Jovan merasa kemarahan mulai membakar dalam dirinya, tapi ia menahannya. “Kalau begitu, kita akan melihat apakah dunia akan menerima perubahanmu, Moros. Tapi aku akan berdiri di jalanmu.”
Moros menatap Jovan dengan mata yang penuh tantangan. “Tentu saja kau akan berdiri di jalanku, ksatria yang suci. Tapi ingat, aku sudah hidup lebih lama dari kebanyakan makhluk di dunia ini. Aku telah melihat kejatuhan kerajaan, kehancuran peradaban, dan munculnya banyak kekuatan baru. Kau mungkin ksatria pertama, tapi aku adalah entitas yang lebih tua dari semua itu.”
Jovan tetap waspada, meskipun Moros belum menunjukkan tanda-tanda ingin menyerang. Ia tahu bahwa pertemuan ini hanyalah awal dari sesuatu yang jauh lebih besar. Moros bukanlah ancaman yang bisa diabaikan, dan kekuatannya pasti melebihi apa yang bisa Jovan lihat sekarang.
“Kita akan bertemu lagi, Jovan Ardent,” kata Moros, suara rendahnya penuh keyakinan. “Dan saat itu tiba, dunia akan berada di ambang perubahan besar. Bersiaplah.”

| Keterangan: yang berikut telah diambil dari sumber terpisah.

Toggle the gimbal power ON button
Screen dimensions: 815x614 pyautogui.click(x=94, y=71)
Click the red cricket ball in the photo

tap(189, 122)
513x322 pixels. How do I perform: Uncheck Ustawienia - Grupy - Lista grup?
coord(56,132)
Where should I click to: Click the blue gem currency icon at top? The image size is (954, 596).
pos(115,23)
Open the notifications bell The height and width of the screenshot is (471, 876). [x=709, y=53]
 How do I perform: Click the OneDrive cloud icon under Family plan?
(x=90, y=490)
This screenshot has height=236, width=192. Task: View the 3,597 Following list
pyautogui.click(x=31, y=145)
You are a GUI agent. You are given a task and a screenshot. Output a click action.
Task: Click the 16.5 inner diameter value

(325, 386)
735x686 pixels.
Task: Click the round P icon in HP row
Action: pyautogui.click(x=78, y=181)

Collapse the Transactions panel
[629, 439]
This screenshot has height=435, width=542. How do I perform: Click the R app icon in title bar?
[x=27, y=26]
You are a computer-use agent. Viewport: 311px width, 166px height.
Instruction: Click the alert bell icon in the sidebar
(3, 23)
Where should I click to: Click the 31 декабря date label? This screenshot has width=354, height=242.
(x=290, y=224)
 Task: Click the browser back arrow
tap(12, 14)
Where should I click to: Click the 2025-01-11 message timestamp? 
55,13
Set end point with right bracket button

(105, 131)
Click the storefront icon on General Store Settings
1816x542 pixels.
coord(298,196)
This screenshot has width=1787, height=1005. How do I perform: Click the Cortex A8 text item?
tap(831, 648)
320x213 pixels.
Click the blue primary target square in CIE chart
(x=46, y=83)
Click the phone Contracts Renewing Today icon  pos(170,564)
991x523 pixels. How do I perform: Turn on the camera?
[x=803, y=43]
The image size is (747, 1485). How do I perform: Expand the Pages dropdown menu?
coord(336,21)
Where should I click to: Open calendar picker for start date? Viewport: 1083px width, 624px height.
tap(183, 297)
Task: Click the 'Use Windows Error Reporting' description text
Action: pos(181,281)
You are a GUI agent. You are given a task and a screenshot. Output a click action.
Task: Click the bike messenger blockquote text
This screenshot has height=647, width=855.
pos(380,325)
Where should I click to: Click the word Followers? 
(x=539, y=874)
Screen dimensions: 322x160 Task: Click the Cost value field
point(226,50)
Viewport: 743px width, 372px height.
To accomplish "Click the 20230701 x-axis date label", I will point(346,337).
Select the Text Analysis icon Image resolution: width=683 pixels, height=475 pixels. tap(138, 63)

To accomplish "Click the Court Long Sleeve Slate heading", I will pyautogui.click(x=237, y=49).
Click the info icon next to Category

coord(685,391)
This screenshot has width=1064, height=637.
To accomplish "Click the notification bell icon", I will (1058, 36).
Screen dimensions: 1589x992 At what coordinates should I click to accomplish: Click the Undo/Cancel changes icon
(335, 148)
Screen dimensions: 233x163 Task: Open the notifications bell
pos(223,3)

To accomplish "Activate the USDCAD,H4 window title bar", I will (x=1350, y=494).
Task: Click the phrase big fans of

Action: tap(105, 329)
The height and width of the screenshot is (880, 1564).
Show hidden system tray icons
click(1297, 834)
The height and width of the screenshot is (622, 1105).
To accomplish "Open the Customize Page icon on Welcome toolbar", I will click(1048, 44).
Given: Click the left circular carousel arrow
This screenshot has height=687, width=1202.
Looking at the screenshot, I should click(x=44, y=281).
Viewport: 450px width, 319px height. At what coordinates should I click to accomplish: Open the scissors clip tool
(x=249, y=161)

Tanpa menunggu balasan, Moros berbalik dan menghilang kembali ke dalam kegelapan gua, meninggalkan Jovan sendirian dengan pikirannya. Jovan berdiri diam sejenak, mencoba mencerna semua yang baru saja terjadi. Pertemuan dengan Moros tidak hanya mengguncang dirinya, tapi juga memberikan firasat buruk tentang apa yang akan datang. Moros memiliki rencana besar, dan dunia yang dikenalnya mungkin tidak akan pernah sama lagi.
Jovan menggenggam pedangnya erat, matanya memandang ke arah Moros menghilang. Petualangan barunya baru saja dimulai, dan kali ini dia menghadapi musuh yang lebih berbahaya daripada yang pernah dia temui sebelumnya. Dunia ada di ambang perubahan, dan Jovan harus bersiap untuk apa pun yang akan datang.